### What is expected
Sort through the entries below and pull out lines containing the word "computer".
_____
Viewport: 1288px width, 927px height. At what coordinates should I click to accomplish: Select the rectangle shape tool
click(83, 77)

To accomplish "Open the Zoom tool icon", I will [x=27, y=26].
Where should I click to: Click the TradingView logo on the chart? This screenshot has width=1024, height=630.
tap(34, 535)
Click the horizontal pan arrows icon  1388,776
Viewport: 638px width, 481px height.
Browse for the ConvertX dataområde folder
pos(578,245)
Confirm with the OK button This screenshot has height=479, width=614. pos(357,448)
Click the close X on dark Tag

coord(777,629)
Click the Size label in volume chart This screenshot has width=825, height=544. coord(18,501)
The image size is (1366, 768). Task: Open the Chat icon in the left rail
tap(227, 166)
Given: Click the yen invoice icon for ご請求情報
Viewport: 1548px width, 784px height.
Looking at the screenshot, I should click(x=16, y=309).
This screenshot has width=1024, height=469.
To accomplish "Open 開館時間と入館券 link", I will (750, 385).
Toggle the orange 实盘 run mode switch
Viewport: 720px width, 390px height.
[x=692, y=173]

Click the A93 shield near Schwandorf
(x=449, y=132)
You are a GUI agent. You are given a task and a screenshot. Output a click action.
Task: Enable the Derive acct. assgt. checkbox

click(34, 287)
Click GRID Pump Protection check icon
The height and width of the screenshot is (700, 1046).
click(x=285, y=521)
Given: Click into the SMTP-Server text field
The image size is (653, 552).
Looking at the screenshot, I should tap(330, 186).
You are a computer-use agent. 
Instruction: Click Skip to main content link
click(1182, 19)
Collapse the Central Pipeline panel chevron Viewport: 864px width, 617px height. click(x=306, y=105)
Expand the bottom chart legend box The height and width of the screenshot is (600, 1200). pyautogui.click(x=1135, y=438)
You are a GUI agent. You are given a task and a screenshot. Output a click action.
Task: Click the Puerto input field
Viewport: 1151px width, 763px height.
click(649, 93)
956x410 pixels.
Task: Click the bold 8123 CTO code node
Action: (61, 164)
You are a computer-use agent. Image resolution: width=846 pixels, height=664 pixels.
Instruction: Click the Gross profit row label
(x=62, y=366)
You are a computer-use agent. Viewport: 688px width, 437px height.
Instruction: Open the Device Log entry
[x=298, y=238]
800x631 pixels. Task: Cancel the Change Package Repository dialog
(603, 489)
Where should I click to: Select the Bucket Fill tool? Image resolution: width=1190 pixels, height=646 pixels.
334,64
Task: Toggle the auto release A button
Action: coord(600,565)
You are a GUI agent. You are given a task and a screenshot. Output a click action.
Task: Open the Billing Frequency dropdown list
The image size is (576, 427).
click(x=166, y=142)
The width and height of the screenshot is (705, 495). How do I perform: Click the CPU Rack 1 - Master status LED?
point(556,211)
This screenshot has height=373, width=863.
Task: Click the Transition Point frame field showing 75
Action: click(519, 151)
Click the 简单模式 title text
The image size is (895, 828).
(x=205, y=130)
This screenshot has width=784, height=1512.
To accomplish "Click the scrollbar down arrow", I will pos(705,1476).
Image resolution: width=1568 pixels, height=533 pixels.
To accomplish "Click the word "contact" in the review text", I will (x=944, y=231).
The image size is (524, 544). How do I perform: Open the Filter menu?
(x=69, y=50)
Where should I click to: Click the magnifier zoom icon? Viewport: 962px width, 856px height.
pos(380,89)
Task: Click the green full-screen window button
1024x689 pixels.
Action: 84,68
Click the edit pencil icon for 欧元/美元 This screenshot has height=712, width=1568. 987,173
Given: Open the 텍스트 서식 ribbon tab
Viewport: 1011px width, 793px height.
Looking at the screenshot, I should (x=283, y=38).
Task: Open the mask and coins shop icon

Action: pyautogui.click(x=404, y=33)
_____
### Task output
You are a computer-use agent. 
You are a computer-use agent. Image resolution: width=846 pixels, height=664 pixels.
You are a computer-use agent. Viewport: 688px width, 437px height.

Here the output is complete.